🤖 AI Summary
Existing text-attributed graph (TAG) anomaly detection methods predominantly rely on shallow text encoders, leading to insufficient semantic contextual modeling. Although large language models (LLMs) offer strong semantic understanding, their fixed input-length constraints hinder effective modeling of higher-order graph structures. To address this, we propose an LLM-GNN collaborative framework: for the first time, we employ multiple LLMs in concert to generate structure-aware semantic evidence; this is integrated with a graph neural network (GNN) to capture topological dependencies and aligned via a gated fusion mechanism that bridges structural and semantic representations. Evaluated on multiple benchmarks, our method achieves an average 13.37% improvement in Average Precision (AP) over state-of-the-art approaches.

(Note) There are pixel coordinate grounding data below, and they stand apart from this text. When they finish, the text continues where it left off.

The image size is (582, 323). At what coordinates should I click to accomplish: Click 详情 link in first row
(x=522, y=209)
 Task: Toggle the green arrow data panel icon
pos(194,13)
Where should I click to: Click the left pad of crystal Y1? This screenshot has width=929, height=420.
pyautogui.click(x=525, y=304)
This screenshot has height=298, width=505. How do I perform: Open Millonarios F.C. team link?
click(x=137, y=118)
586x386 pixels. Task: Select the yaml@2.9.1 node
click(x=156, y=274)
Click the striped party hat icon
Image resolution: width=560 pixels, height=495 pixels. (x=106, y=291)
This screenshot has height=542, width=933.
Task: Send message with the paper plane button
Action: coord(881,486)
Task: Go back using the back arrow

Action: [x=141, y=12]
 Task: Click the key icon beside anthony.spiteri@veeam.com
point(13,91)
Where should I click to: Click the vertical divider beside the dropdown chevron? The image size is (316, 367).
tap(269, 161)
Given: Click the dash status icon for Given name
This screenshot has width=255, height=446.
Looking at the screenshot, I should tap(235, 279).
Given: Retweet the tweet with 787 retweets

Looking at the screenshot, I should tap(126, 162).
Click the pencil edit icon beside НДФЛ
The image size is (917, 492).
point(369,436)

It delivers both high detection accuracy and model interpretability, empirically validating the effectiveness and necessity of jointly modeling textual semantics and graph structure.
📝 Abstract
The natural combination of intricate topological structures and rich textual information in text-attributed graphs (TAGs) opens up a novel perspective for graph anomaly detection (GAD). However, existing GAD methods primarily focus on designing complex optimization objectives within the graph domain, overlooking the complementary value of the textual modality, whose features are often encoded by shallow embedding techniques, such as bag-of-words or skip-gram, so that semantic context related to anomalies may be missed. To unleash the enormous potential of textual modality, large language models (LLMs) have emerged as promising alternatives due to their strong semantic understanding and reasoning capabilities. Nevertheless, their application to TAG anomaly detection remains nascent, and they struggle to encode high-order structural information inherent in graphs due to input length constraints. For high-quality anomaly detection in TAGs, we propose CoLL, a novel framework that combines LLMs and graph neural networks (GNNs) to leverage their complementary strengths. CoLL employs multi-LLM collaboration for evidence-augmented generation to capture anomaly-relevant contexts while delivering human-readable rationales for detected anomalies. Moreover, CoLL integrates a GNN equipped with a gating mechanism to adaptively fuse textual features with evidence while preserving high-order topological information. Extensive experiments demonstrate the superiority of CoLL, achieving an average improvement of 13.37% in AP. This study opens a new avenue for incorporating LLMs in advancing GAD.